Ни для кого в Свечине не было секретом, что их фундаменты держались на
костях наркоманов. Милиции с цыганами бороться было трудно -- чужих они в
свою среду не пускали, а для перевозки опасного зелья в последнее время все
чаще вербовали курьеров из русских дураков, особенно женщин. Сгорит курьер,
ну и черт с ним, попробуй докажи, что вез он "ширево" цыганам!

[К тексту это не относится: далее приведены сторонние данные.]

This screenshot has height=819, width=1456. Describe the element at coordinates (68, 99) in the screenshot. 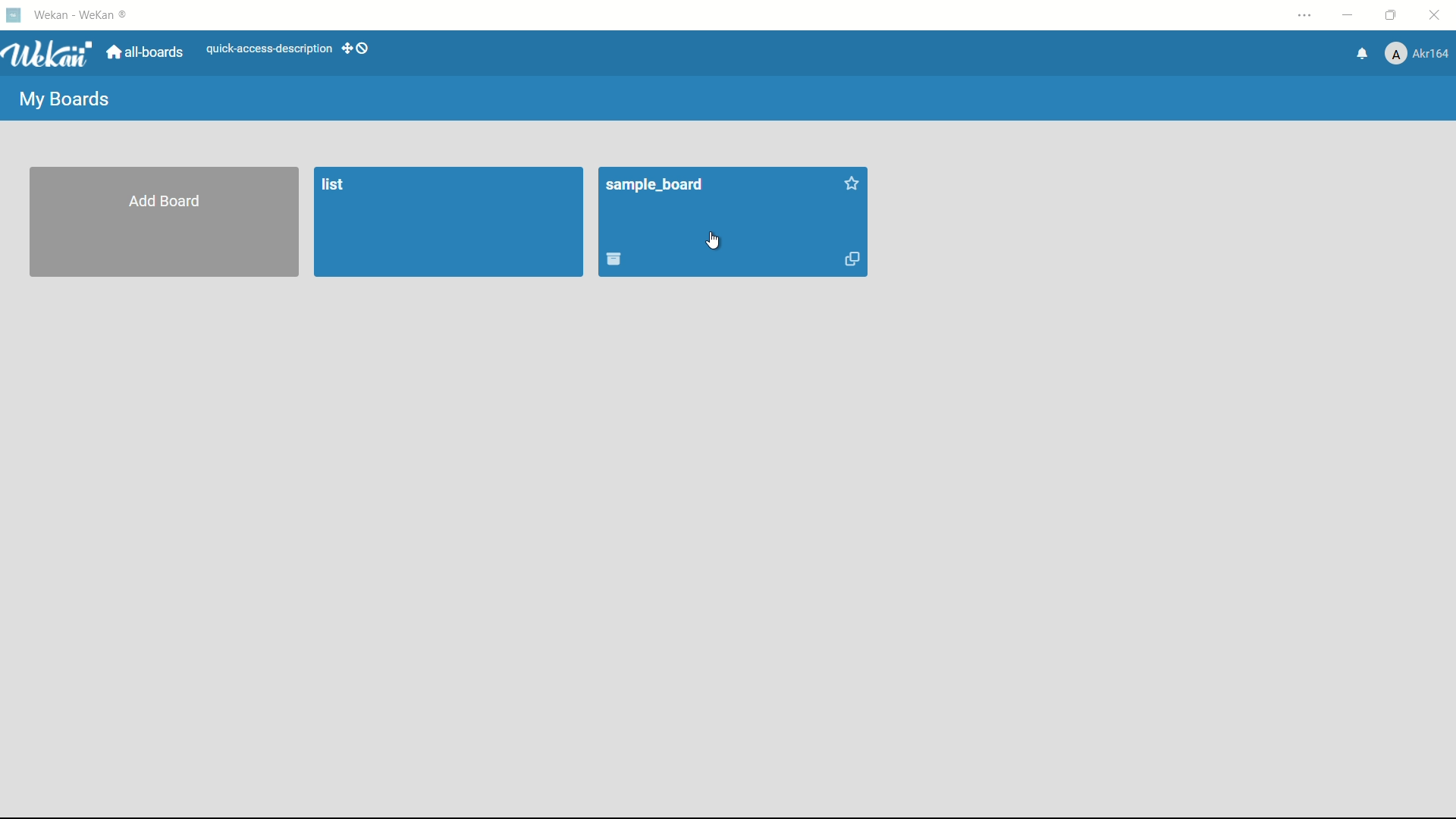

I see `my boards` at that location.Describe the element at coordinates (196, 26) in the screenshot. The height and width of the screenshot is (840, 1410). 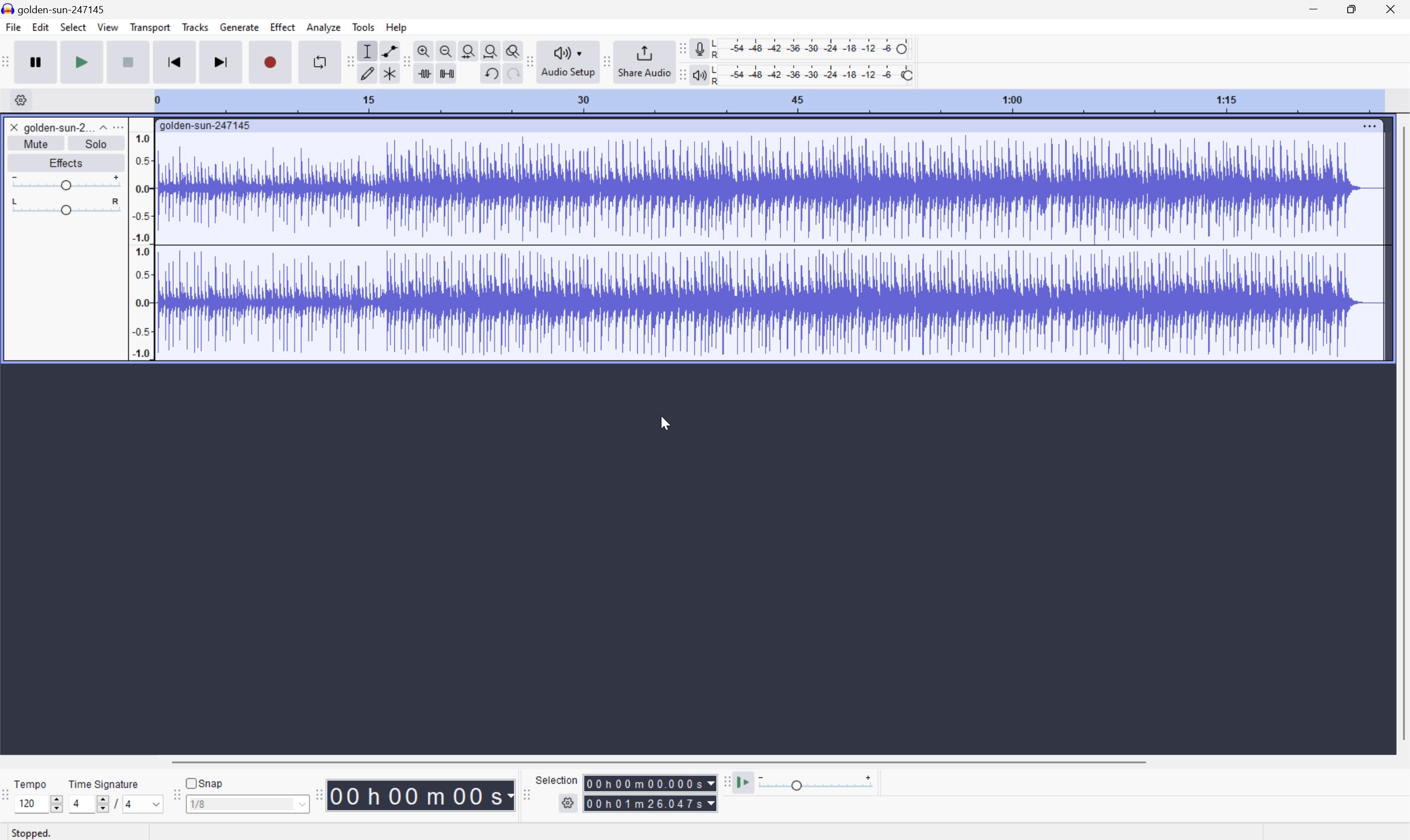
I see `Tracks` at that location.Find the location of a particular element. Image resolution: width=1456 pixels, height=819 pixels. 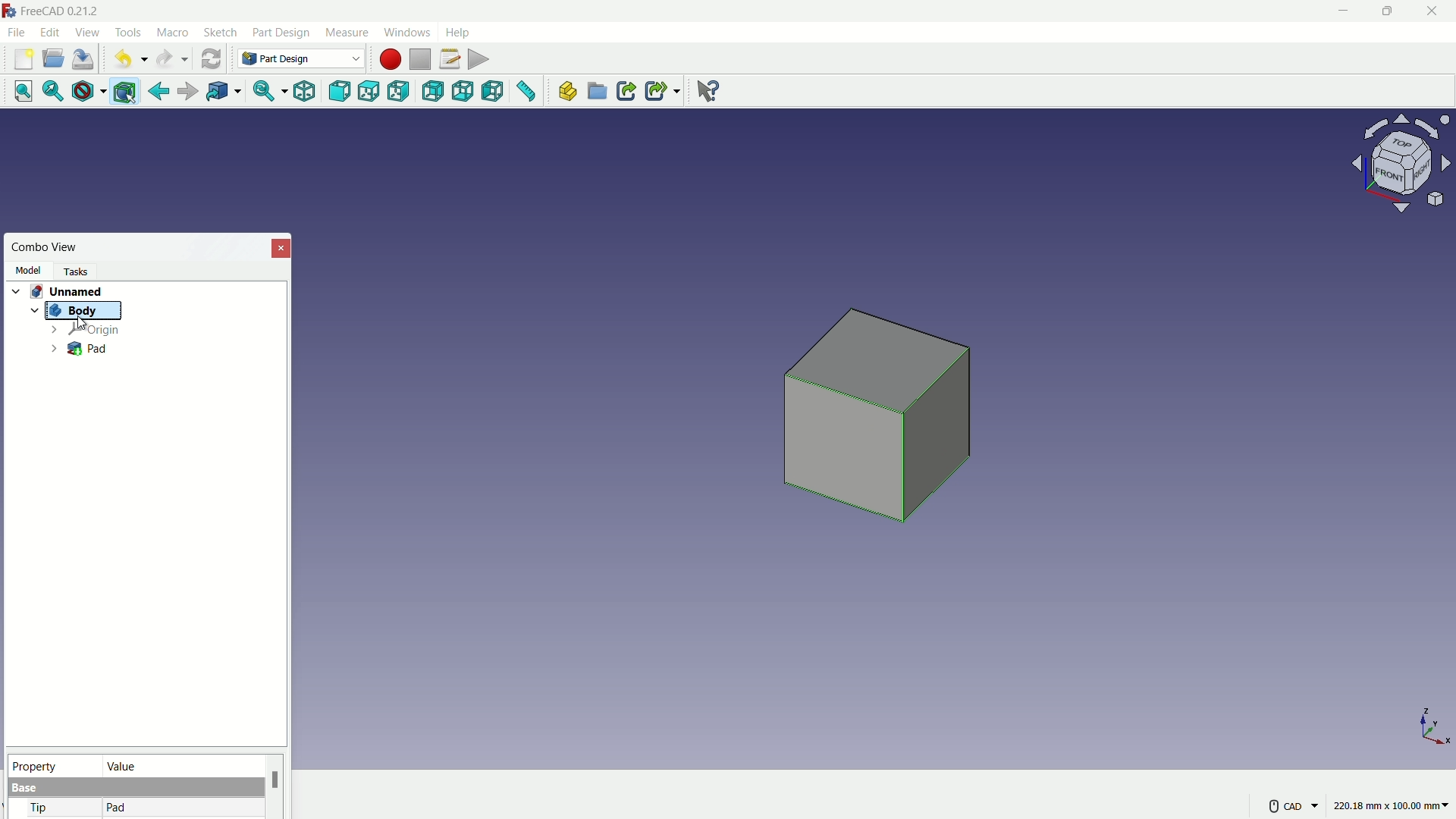

open folder is located at coordinates (53, 59).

За день Силин обошел практически все цыганские дома, но никто из детей
степей не согласился продать ему ничего похожего на оружие. "Дурь" --
пожалуйста, от анаши до кокаина. А "пушку" -- нет! Лучше всех сказал хозяин
последней хаты, невысокий усатый цыган с круглым, как астраханский арбуз,
животом.
-- Э-э, зачем мне это надо? Железо, оно и есть железо. И хлопотно, и
тяжело. Ты езжай в Железногорск, там магазин есть такой на Ватутина, вот там
этого добра навалом!
-- И сколько стоит там пистолет?
Цифра, названная "ромалой", вызвала у Силина дурноту. У него не имелось
и половины названной суммы. Многое перепало Васяну, сдуру Михаил выкупил
посылку с книгами, о чем сейчас уже жалел. Зачем ему книги по нумизматике,
если у него нет самих монет?
Обдумав за вечер и ночь создавшееся положение, Силин собрался в
Железногорск. Он долго перебирал антиквариат, решая, что целесообразнее
сейчас продать. В конце концов остановился на паре икон, том самом дуэльном
пистолете, редкой красоты чернильнице из серебра в форме ракушки и полном
наборе георгиевского кавалера, в который входили четыре медали и четыре
солдатских креста.
Утром, проходя в девятом часу мимо проклятого бара, Силин с большим
удивлением заметил, что в "Золотой" по очереди нырнули два типчика самой что
ни на есть ханыжной внешности.
"Странно", -- подумал он и, свернув к бару, также толкнул входную дверь.
Пройдя короткий тамбур, он очутился внутри и понял, что днем этот
престижнейший кабак работает как обычная забегаловка. На высоких табуретах
сидели те самые два "синюшных" объекта, облизывающихся в ожидании опохмелки.